Par Robert Lodimus —

Chapitre III

LA RENCONTRE

Les habitants du quartier ont vécu une troisième nuit d’épouvante. Deux fois par année, Madame Dévilien, une prêtresse vodou, dévouée corps et âme au gouvernement de François Duvalier, organisait des rituels incantatoires dans la cour de son « hounfò », ombragée par le houppier du mapou géant, dont les branches basses se reposaient sur le toit d’une vieille bâtisse en bois.
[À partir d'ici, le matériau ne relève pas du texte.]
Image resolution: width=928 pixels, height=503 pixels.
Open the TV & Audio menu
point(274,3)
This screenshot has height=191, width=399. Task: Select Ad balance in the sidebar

Des curieux se postaient à l’entrée de la grande barrière en tôle pour suivre des yeux le déroulement de la cérémonie animiste. Les initiés, comme les clowns de cirque tsigane, portaient des accoutrements multicolores, qui leur donnaient un air complètement loufoque. Ils utilisaient des peintures corporelles et faciales qui référaient aux symboles de la spiritualité et des traditions ancestrales. Les hommes portaient des chapeaux de paille et des foulards bleus, rouges, noirs, verts autour du cou suant. La « canaille » – pas au sens noble du langage révolutionnaire d’Alexis Bouvier et de Joseph Darcier – chantait, buvait, se soûlait, se déhanchait. La plupart de ces énergumènes étaient des serviteurs zélés, des adhérents exaltés, des prosélytes inébranlables de l’idéologie duvaliérienne.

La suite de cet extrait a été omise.